Innovating the Reader

"Hypertext, which links one block of text to myriad others, destroys that physical isolation of the text, just as it destroys the attitudes created by that isolation. Because hypertext systems permit a reader both to annotate an individual text and to link it to other, perhaps contradictory texts, it destroys one of the most basic characteristics of the printed text--its separation and univocality (Hypertext 2.0 83)."

"I contend that the history of information technology from writing to hypertext reveals an increasing democratization or dissemination of power. Writing begins this process, for by exteriorizing memory it converts knowledge from the possession of one to the possession of more than one (Hypertext in Hypertext)."

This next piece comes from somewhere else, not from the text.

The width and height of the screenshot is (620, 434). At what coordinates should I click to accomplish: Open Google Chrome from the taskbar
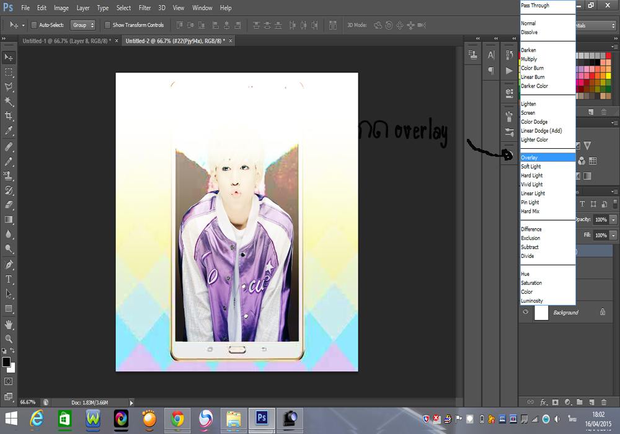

Given Bahktin's account of ideology, it is possible to speculate about hypertextss tremendous potential in exposing people a greater diversity of these worldviews. This has both to do with the shaping of personal beliefs, and with habitual patterns of interpreting meaning. The link and the network can supply an enormous congeries of interacting discourses that check, undercut, and support each other. In terms of "assimilation," the reader has a greater variety to choose from. In terms of internalizing ideology, the reader is presented with a constellation of new contexts and challenges against which to fashion highly unique interpretations of the word and the world. Furthermore, if the reader is allowed to append his/her own comments to the text itself, floods of individuated ideologies will be disseminated back into the cultural sphere, in turn perpetuating and expanding the plurality of discourses to ultimately transform reading into a practice that is always critical, always fluctuating, and always creative.